ODE presents bodies and voices acting in unison. Could you tell us about incorporating the songs, whose simple, catchy lyrics soon become odd earworms?
The desire to sing together arose spontaneously during rehearsals. I like to believe that letting our original ideas emerge, then revealing and considering them, puts us in touch with a kind of collective unconscious. I like to believe that everyone carries part of the show’s material in them. Right at the start of the process, an actor had a well-known pop song with short, catchy words stuck in his head. By all appearances, it’s a classic love song—but if you look at it more closely, the lyrics are reminiscent of a plea, a prayer, or even a call for divine intervention. There’s something sacred about the total abandonment of the self in the pursuit of another who will cure your misery. This ambiguity—the naivete of a catchy, sexy tune mixed with an implicit call for divine intervention—intrigued us right away.
The pursuit of bliss and collective transcendence was also the basis of your creative work in Les jolies choses. How have you approached it this time?
Besides the relationship to the apparatus of show business, performance, and virtuosity, there was indeed a desire for transcendence at the level of the performers’ state of mind in Les jolies choses. We sought this transcendence through the repetition of the gestural mantra and the demands of the score, which naturally produced a detachment from the real. But it all remained very abstract. In ODE, there is once again the idea of a choir and a dangerous score, but we apply it in a much more honest and direct way, through the repetition of a kind of vocal mantra. We drew inspiration from self-help groups, who perform various rituals to expel and expunge obstacles of different kinds. I like to think of ODE as a show that exists at the intersection of rock concerts, pagan rituals, and self-help groups. We’re particularly interested in the phenomenon of self-possession within a collective fantasy. There’s also a connection to be made between religious mania and entertainment mania.

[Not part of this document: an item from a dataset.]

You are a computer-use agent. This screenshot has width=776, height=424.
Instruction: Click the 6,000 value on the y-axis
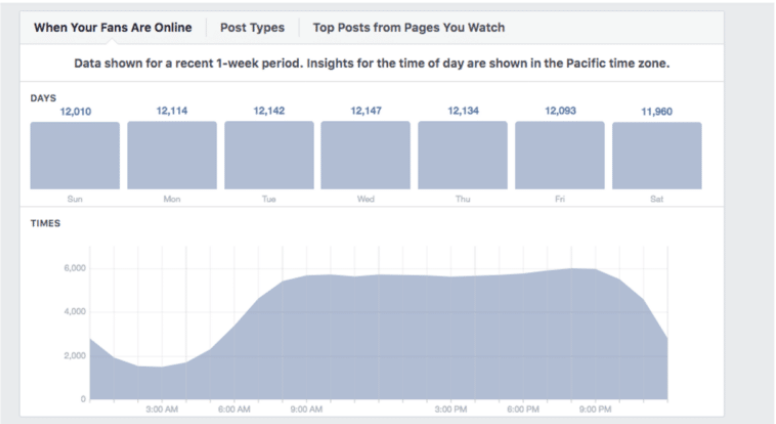75,268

In exploring the relationship with spectacle, which fascinates and appeals while also repelling and troubling the viewer, ODE seems to be on the verge of overthrowing something. What is it?

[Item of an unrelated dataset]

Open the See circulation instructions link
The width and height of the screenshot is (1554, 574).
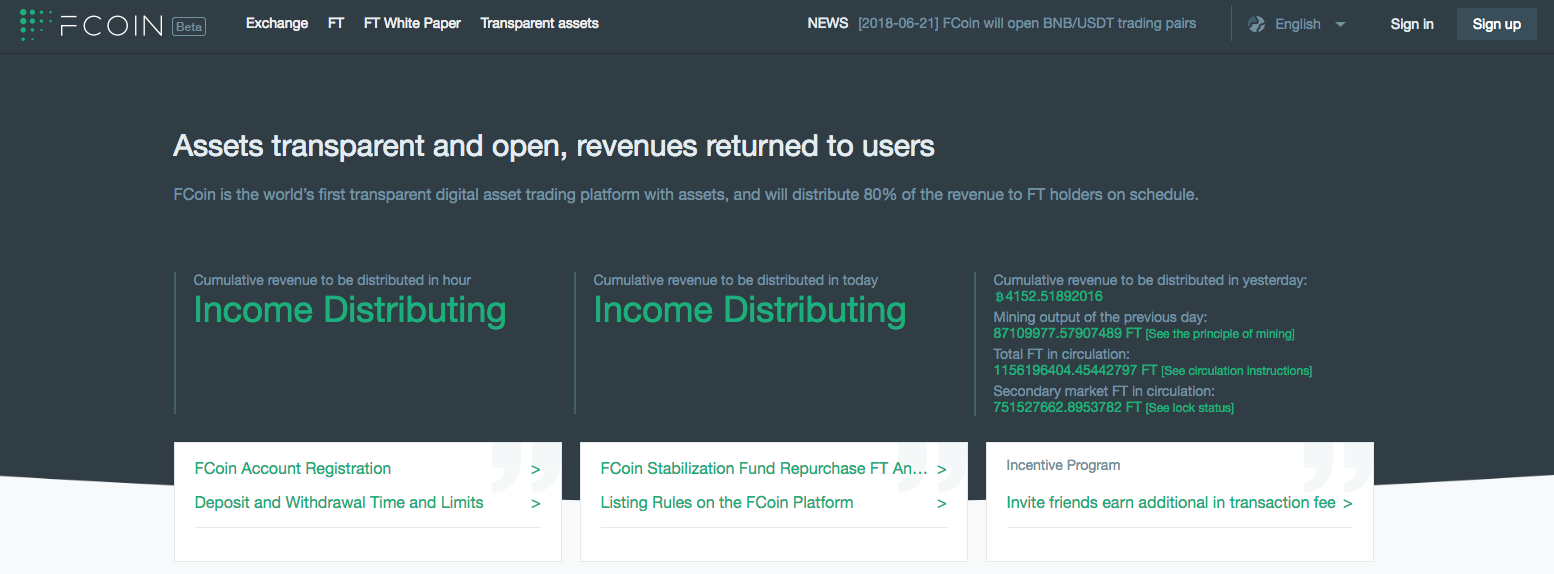click(1237, 371)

My current work continues to explore the question of illusion, but this time through the lens of ecstasy or captivation, which you can experience at a rock concert just as in a pagan procession or a self-help ritual. ODE is an exploration of the attentional capacities emerging at the margins of this phenomenon. I’m asking myself in particular how to play with the mechanisms of fascination to maintain attention—and tension—in order to reveal the game happening below the surface, and also what must be sacrificed for the game to continue. I wonder how you become “possessed” by a proposition to the point where subconscious feelings or images appear in your conscious mind. It’s paradoxical, because attention operates via alienation, but attention can also thwart alienation. I’m asking myself how to perform a reversal in that area.

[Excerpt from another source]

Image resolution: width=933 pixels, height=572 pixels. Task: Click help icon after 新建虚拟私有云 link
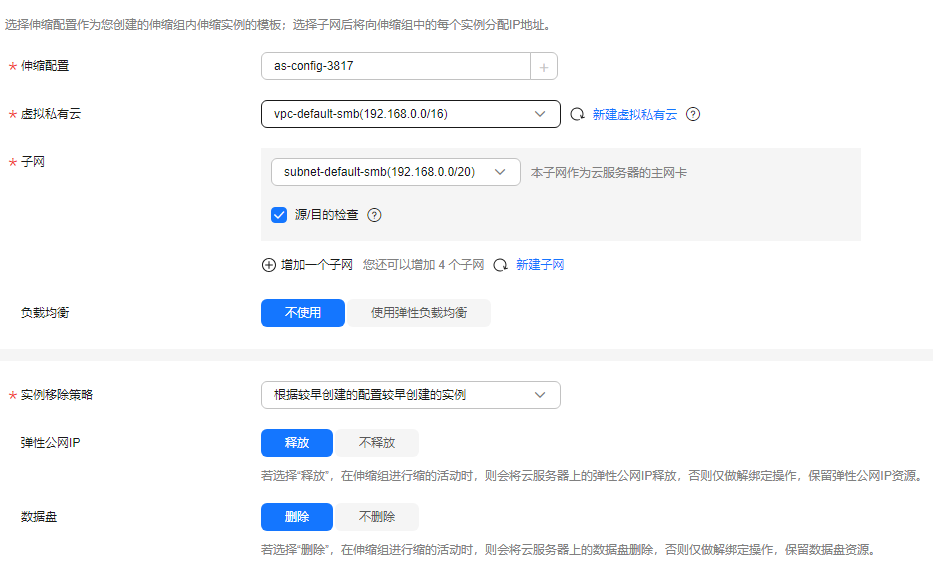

What is the symbolic sacrifice you mention?
I’m still figuring that out. But I know that for this apparent harmony to occur, there must be sacrifices. There has to be something or someone who pays the price. It could be the truth, a person, a community, an object, a scapegoat. Order must be re-established through a sacrificial rite, whether abstract or concrete. At the moment, I’m wondering how to knock down or undermine the false pretenses underlying the image of perfection within a sentimental aesthetic.